If companies are forward-thinking in their application of predictive analytics, AI, and machine learning they can make these technologies inclusive, and available and relevant to all people.

Imagine if something not designed with you or anyone like you in mind was the driving force of how regular interactions permeate your life. Imagine it controls what products are marketed to you, how you can use certain consumer products (or not), influences your interactions with law enforcement, and even determines your health care diagnoses and medical decisions.

There are problems brewing at the core of artificial intelligence and machine learning (ML). AI algorithms are essentially opinions embedded in code. AI can create, formalize, or exacerbate biases by not including diverse perspectives during ideation, testing, and implementation. Ageism, ableism, sexism, and racism are being built into some services that are the foundation of many “intelligent systems that shape how we are categorized, advertised to, and serviced, or disregarded.

ML output is only as good as the repetitive data, pictures, and word association inputs. If those inputs are chosen by a small, homogenous group of engineers or product managers, with no refinement or review outside of that group, the output can create biased results with little ability to check the underlying logic. This implies that the selection of training data needs to give a complex (instead of a singular) view of history, which will inform the future. If the sample size for these technologies is small and uniform, algorithms will adopt and reinforce biases gleaned from incomplete data trends, pictures, and words.

We can see recent examples of this when homogeneous teams, testing, and data create problems. It appears in simple photo recognition systems, such as Google’s mishap during summer 2015, when its Photo app tagged two pictures of Black people as gorillas.

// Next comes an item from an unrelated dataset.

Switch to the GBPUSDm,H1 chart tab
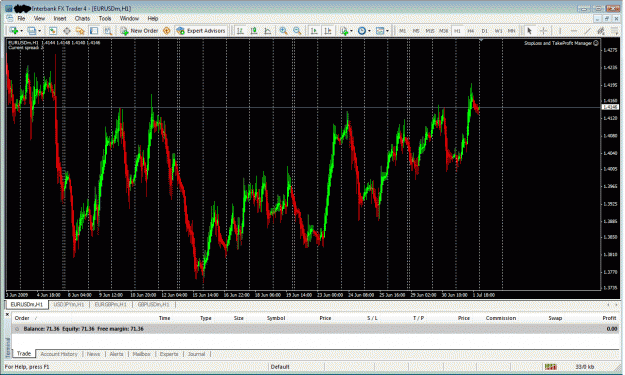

There are also examples of AI and ML being developed on top of data-driven insights, that if not inclusive could actually have damaging, and possibly life threatening, results. Earlier this year, the results of a University of Adelaide (Australia) study of 48 participants, all of whom were at least 60 years old, yielded 69 percent accuracy when predicting who would die within five years from the analyzed photos of people’s organs using artificial intelligence. While the ability to predict with such accuracy is phenomenal, there is a lesson to be learned when analyzing the small group of participants.

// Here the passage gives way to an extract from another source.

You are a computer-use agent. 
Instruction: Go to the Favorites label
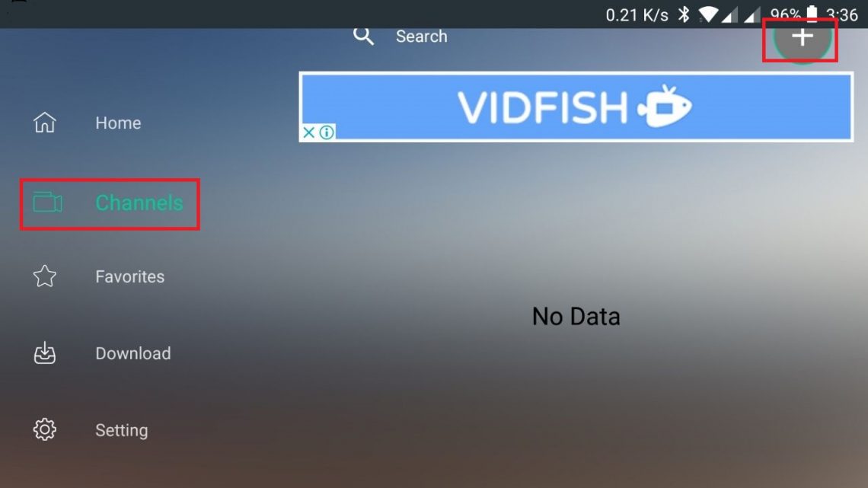point(129,276)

One can see how this information could be used for ML purposes to inform healthcare decisions and provide counsel and care. But key questions linger. What were the ethnicities of the participants? This is vital information, as certain ethnicities have greater cases of certain diseases and ailments, like black women have a higher instance of fibroids, and Latinx populations are more likely to have diabetes and liver disease. If the data sets that inform the technology do not include this kind of information, this could lead to disparate outcomes in health care treatment, including misdiagnoses, no diagnoses, or poor treatment plans.

Another sector where AI and ML can inform is public safety and police enforcement. Predictive policing applications, like Hunchlab, use historical crime data, moon phases, location, census data, and even professional sports team schedules to predict when and where crime will occur. The problem with that is the foundational element of historical crime data can be based upon policing practices that disproportionately target, for example, young black and brown men, primarily in low income areas. These practices have been confirmed via the Justice Department findings in Ferguson, Missouri, and recent task force findings in San Francisco. If historical data shows most crime and arrests are in poor minority areas, predictive technology will reinforce that data, thus perpetuating a cycle of over-policing in poor minority areas.

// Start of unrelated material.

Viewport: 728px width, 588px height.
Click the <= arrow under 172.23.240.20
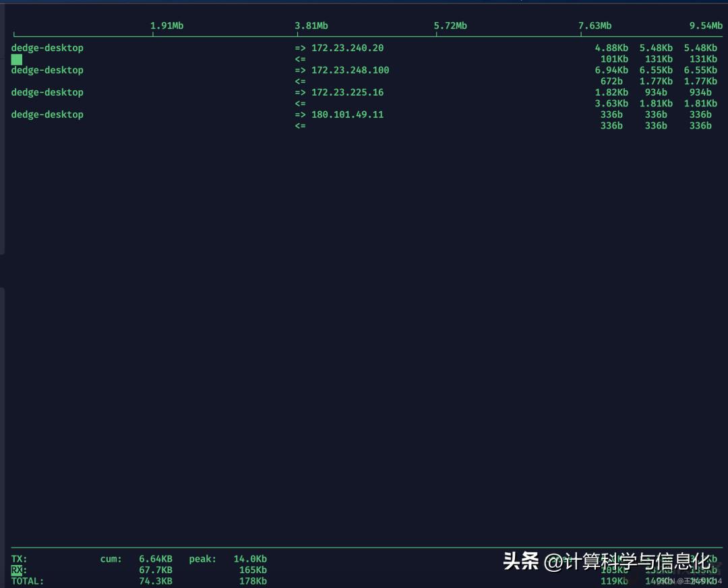coord(299,59)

Applications imbued with intelligence can also determine how, when, and why you spend your money. Advertising agencies are testing IBM Watson’s AI capabilities to target offers for their clients' products. For example, a campaign personalizes recommendations by understanding a users personality, tone, and emotion conveyed in a conversation all of which sounds great if the recommendations dont blur into profiling. A hypothetical outcome to avoid: The application decides based on your vocal patterns that youre more South Central Los Angeles than Beverly Hills and provides only information on historically black colleges and universities.

Let’s avoid this future and instead create an inclusive one. Here are practical steps to help.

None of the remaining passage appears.